* start *

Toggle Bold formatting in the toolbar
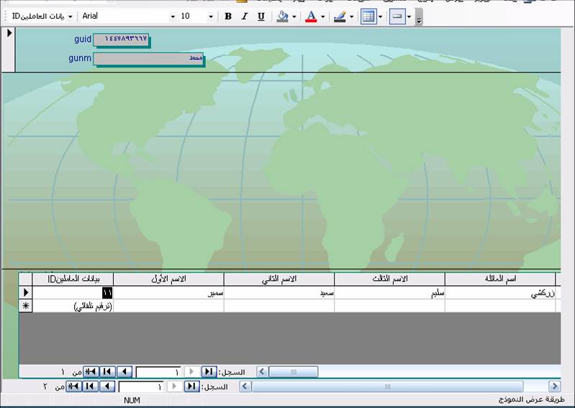Screen dimensions: 575x408 [x=227, y=17]
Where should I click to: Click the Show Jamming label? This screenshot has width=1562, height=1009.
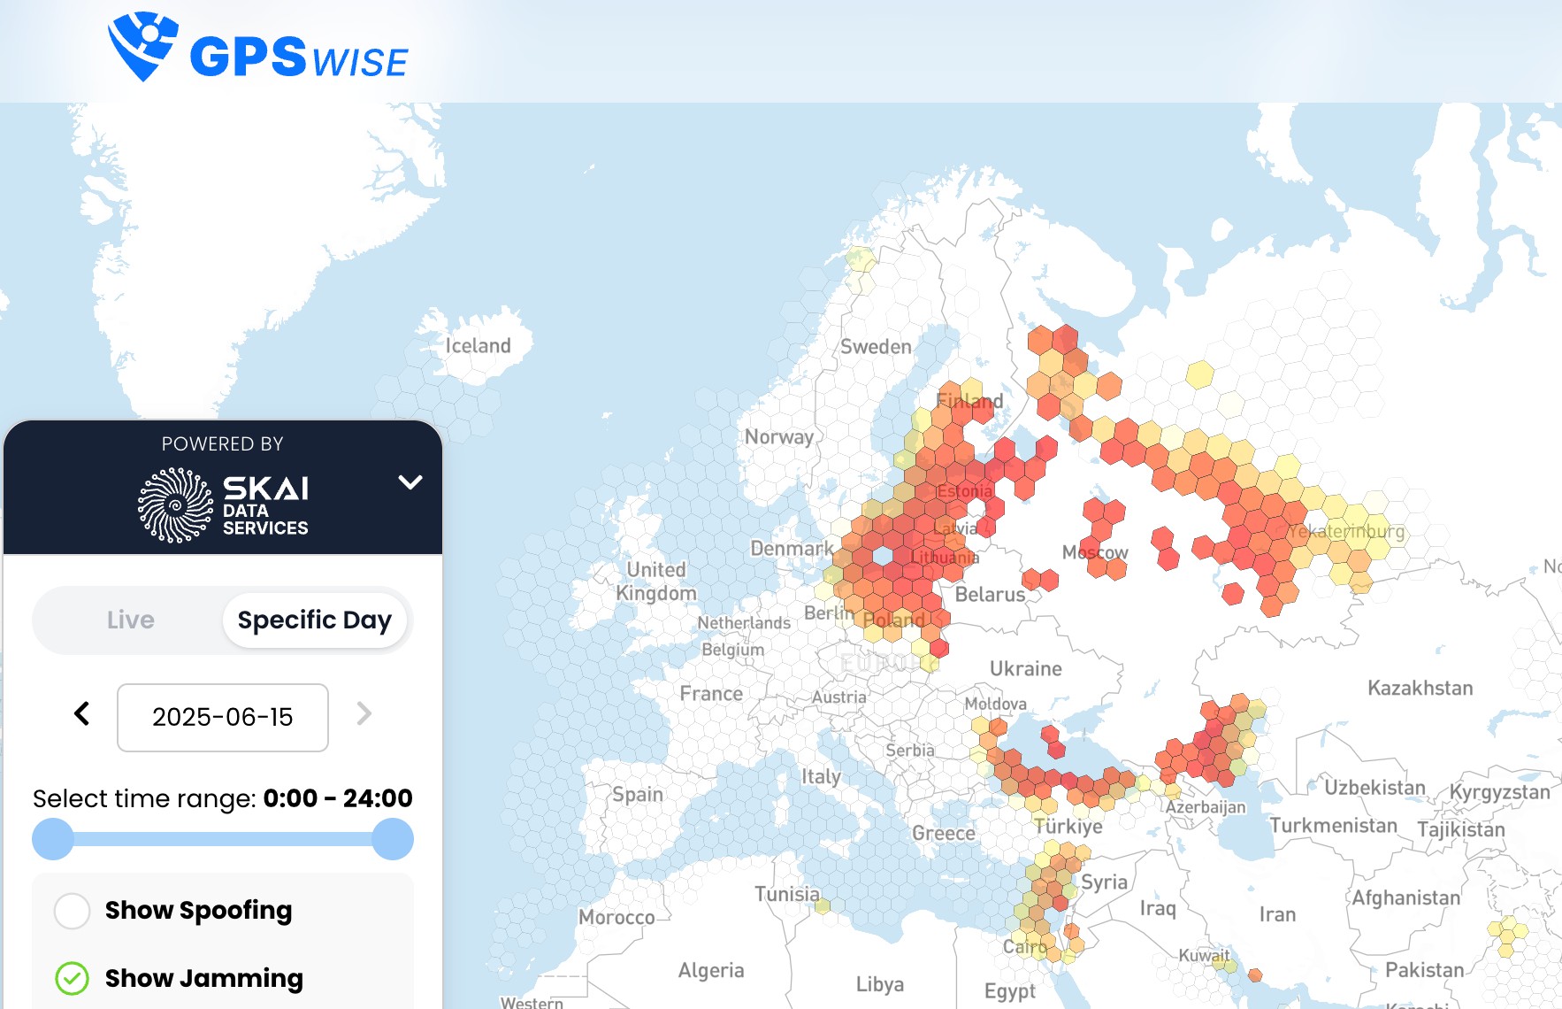(x=203, y=978)
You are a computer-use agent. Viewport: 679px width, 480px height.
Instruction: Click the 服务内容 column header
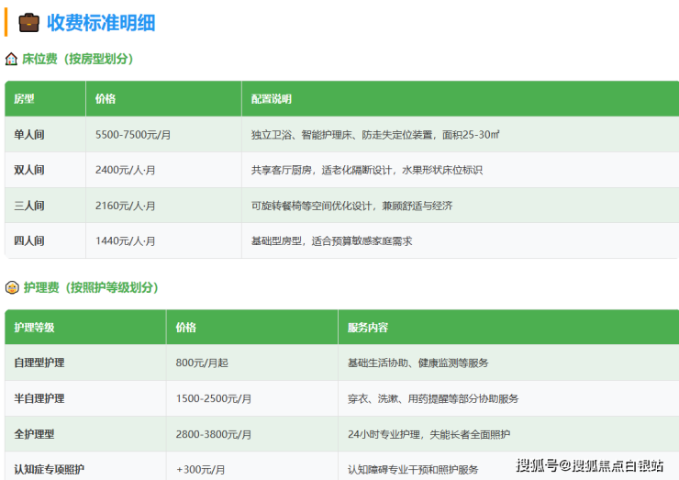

* end *

CHALLENGE
Could you write out all of these entries again with "column header" swapped for "column heading" and nothing else changed, leaving out the pictures?

TASK SOLUTION
Toggle Bold formatting in the toolbar
Screen dimensions: 575x408 [x=227, y=17]
Where should I click to: Click the Show Jamming label? This screenshot has width=1562, height=1009.
(x=203, y=978)
You are a computer-use agent. Viewport: 679px width, 480px height.
Instruction: Click the 服务内容 column heading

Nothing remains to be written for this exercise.